Faculty Smack Down Ends with K.O.

Submitted by Jorge Espino '11 on May 1, 2010

smackdown2On April 27, 2010, a select group of Fairfield’s faculty members met in the Oak Room to engage in the intellectual “smack down” that would determine who would help rebuild society after a nuclear holocaust.

The scenario put forth was not unlike a typical cataclysmic Hollywood vision: the world had been destroyed by nuclear war and only one spot remained on the life boat that would carry the few that survived to safety. The intellectual who best defended his or her discipline would be granted the last seat on the life boat and thus the opportunity to help rebuild humanity by contributing their knowledge.

Present were representatives of the chemistry, modern languages, philosophy, and engineering departments. Each was allowed 6 minutes to persuade the audience that their discipline would most benefit the survivors in their efforts to rebuild society.

Professor Kraig Steffen of the Chemistry Department argued that his knowledge would help build fire, make medicine, and purify water. His argument was countered by Professor Vagos Hadjimichael of the Engineering Department who stated that shelter and innovation would most benefit humanity. Professor Marie-Agnes Sourieau of the Department of Modern Languages alluded to the Tower of Babel and argued that it is language that brings people together.

smackdownThe abstract argument put forth by Professor Manuel Im of the Philosophy Department crushed the competitors. Im argued that, if chosen by the survivors, he would not provide knowledge, but instead a complete lack of it. He would help question the survivors’ existence and whether or not rebuilding society would be worthwhile. Post-holocaust existence would, according to Im, be centered on leisure and contemplation.
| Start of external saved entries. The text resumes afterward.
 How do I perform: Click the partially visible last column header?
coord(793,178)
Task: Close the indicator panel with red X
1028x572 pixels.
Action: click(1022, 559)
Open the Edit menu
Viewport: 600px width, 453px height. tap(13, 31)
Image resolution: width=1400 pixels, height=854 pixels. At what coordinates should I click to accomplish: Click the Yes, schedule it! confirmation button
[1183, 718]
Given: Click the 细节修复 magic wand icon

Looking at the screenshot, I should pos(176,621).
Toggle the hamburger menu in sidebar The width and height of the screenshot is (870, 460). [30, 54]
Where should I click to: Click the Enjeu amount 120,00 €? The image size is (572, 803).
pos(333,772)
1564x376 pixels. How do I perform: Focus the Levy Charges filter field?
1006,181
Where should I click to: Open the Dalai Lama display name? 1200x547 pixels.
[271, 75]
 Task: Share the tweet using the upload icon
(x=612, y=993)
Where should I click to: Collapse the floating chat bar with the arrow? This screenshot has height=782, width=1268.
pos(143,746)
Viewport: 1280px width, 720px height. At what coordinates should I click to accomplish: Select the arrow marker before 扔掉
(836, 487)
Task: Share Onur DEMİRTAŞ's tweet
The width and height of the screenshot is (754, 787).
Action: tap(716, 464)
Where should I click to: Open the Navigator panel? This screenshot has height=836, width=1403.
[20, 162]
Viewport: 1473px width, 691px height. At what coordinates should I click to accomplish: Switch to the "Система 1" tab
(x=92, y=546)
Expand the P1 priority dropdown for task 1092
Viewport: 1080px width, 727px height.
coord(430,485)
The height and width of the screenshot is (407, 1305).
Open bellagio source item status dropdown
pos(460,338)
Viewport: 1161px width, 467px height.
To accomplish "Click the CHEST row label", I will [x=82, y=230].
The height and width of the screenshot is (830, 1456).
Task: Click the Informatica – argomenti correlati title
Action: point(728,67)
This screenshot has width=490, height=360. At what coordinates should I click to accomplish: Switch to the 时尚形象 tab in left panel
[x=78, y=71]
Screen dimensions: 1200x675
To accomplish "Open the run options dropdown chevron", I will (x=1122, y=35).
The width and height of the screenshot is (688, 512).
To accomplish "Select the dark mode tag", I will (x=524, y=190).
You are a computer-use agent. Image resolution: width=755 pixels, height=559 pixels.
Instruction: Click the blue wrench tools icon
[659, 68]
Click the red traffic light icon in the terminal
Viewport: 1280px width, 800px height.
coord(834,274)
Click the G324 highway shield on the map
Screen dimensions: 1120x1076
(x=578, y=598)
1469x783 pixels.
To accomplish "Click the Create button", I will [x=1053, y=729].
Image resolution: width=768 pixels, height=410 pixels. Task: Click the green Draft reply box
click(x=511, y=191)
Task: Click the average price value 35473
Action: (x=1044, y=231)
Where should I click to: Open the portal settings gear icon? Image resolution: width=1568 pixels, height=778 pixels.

According to the audience’s vote, the survivors would have rather taken a philosopher with them to help ease suffering and pass time through deep conversation. Apparently taking into consideration that they would likely perish from nuclear fallout, the majority of the survivors agreed that it is best not to overcomplicate the remainder of their existence with an engineer or chemist. Rather humorously, the philosopher emerged victorious and – better yet – alive.